The African Meridian Newsroom · Lilongwe, Malawi · 1 July 2026
When Tropical Storm Ana tore through Malawi, it did more than flood roads and destroy homes — it knocked out critical hydropower infrastructure that much of the country relies on for electricity, plunging large parts of the national grid into extended outages. That vulnerability has pushed Malawi toward a new approach to keeping the lights on: a large-scale battery storage system now being built in the capital, Lilongwe.
The project is designed to store excess electricity generated from Malawi’s solar and hydropower plants during periods of normal operation, then release it during outages or storm-related disruptions — effectively giving the country a buffer against the kind of single-point infrastructure failure that Tropical Storm Ana exposed. For a country where hydropower makes up the bulk of electricity generation but is itself vulnerable to the same extreme weather it needs to withstand, battery storage offers a way to decouple, at least partially, electricity reliability from the health of any one power source.

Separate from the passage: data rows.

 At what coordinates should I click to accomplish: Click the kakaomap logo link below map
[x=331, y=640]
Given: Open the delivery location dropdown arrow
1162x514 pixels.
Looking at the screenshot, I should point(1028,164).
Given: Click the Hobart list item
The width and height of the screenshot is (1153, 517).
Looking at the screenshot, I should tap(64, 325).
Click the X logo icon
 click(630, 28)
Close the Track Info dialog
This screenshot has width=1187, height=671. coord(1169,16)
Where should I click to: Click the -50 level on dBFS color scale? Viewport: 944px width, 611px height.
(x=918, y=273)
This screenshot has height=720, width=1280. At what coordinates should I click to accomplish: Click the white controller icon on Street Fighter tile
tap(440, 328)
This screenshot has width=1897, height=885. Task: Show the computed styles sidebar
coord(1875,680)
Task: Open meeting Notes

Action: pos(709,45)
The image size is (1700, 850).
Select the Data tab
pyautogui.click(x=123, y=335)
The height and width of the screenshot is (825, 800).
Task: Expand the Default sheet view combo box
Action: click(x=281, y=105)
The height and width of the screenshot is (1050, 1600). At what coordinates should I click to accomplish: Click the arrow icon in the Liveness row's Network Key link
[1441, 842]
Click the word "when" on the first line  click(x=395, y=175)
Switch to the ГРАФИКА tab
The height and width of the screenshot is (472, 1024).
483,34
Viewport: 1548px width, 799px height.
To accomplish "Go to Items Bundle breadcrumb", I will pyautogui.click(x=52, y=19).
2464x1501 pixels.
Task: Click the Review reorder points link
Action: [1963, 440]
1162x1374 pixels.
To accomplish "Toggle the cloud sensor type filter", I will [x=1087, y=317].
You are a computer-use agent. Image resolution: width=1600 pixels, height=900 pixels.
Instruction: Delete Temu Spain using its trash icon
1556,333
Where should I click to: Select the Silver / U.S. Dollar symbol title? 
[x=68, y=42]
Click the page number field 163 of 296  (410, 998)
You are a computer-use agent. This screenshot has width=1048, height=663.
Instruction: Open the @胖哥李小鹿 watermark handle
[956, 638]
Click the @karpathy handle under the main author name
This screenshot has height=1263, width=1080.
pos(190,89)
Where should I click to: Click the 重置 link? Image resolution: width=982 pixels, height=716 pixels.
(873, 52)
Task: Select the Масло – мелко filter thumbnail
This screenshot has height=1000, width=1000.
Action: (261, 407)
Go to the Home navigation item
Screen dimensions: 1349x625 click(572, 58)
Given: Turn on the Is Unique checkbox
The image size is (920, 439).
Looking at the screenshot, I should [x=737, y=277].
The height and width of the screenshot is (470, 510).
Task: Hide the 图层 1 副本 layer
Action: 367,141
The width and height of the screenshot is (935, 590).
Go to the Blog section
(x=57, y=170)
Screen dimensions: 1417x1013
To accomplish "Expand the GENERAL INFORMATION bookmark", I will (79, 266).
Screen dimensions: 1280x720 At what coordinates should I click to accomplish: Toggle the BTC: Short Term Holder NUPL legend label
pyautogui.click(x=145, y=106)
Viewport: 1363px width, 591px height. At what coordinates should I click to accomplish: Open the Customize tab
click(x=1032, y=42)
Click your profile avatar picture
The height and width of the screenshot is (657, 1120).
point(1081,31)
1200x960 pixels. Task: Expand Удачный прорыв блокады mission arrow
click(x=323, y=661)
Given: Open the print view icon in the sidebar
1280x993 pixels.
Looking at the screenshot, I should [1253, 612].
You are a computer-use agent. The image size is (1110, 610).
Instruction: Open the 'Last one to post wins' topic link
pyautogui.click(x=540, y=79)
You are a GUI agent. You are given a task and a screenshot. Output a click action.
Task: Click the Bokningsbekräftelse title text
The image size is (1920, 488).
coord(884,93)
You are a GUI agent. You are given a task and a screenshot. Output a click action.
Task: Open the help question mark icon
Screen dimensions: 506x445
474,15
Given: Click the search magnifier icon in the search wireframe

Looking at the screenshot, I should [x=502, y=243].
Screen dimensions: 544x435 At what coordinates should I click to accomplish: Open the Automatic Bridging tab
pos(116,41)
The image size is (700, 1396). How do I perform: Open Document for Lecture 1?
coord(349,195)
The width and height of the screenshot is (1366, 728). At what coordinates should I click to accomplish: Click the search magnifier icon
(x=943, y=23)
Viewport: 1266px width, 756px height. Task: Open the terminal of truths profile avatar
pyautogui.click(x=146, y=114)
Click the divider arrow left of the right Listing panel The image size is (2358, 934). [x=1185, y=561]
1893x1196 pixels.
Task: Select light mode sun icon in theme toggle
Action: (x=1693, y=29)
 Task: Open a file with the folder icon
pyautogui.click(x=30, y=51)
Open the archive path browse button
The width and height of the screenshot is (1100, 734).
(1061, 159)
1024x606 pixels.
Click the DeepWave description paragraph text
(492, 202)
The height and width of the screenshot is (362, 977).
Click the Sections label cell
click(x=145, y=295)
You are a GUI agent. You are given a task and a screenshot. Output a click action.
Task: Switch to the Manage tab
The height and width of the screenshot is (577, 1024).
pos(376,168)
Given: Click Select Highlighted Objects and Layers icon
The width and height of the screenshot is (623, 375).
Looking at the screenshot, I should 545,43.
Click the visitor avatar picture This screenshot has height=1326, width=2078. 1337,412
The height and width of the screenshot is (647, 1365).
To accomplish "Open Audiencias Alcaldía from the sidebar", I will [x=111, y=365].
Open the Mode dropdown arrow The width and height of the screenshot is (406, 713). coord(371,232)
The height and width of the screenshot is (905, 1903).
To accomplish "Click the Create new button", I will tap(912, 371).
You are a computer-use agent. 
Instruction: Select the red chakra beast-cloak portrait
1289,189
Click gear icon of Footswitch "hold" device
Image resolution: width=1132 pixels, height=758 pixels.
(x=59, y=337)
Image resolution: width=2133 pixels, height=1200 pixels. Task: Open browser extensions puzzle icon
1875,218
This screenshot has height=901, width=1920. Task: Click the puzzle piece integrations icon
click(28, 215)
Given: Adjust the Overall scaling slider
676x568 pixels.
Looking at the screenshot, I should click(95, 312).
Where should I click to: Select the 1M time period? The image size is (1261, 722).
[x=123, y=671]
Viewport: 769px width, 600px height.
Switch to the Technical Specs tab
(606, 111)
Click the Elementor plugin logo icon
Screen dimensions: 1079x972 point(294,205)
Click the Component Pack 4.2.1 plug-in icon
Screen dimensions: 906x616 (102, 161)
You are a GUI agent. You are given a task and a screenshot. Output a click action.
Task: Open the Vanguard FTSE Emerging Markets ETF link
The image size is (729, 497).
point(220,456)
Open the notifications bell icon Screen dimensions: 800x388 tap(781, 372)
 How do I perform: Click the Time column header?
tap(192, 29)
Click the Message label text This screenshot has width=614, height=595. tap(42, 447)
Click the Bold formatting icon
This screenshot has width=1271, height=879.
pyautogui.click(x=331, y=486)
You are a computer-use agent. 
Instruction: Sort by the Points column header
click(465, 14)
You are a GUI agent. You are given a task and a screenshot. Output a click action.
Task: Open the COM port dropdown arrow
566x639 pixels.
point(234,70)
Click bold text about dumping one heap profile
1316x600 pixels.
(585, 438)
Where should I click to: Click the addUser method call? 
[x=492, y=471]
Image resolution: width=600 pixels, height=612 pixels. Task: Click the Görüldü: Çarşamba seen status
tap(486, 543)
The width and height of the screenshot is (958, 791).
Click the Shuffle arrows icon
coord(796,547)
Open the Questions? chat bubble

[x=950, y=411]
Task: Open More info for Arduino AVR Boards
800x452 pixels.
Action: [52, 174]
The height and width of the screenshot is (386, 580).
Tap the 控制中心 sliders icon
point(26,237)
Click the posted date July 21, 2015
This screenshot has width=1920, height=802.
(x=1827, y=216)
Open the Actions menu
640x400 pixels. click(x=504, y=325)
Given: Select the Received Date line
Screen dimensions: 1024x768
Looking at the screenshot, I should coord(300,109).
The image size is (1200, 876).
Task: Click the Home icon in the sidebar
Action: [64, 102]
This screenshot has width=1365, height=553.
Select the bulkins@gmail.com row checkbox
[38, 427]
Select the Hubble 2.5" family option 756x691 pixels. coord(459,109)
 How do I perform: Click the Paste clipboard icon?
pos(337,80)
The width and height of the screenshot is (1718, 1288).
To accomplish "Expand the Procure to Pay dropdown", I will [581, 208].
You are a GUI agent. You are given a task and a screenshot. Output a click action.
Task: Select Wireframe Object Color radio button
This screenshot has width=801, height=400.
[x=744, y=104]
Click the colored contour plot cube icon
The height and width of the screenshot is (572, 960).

The approach reflects a broader rethink taking place across parts of the continent, where climate-linked disruptions to hydropower — from droughts that lower reservoir levels to storms that damage generation and transmission infrastructure — have repeatedly exposed the fragility of grids built around a single dominant energy source. By pairing storage with existing solar and hydropower capacity, Malawi is aiming to build a grid that can absorb shocks rather than simply going dark when the next storm arrives.
The battery project will not, on its own, insulate Malawi from future extreme weather. But for a country still working to extend reliable electricity access to much of its population, officials see it as a foundational piece of a more resilient system — one designed with the next Tropical Storm Ana in mind, rather than the last one.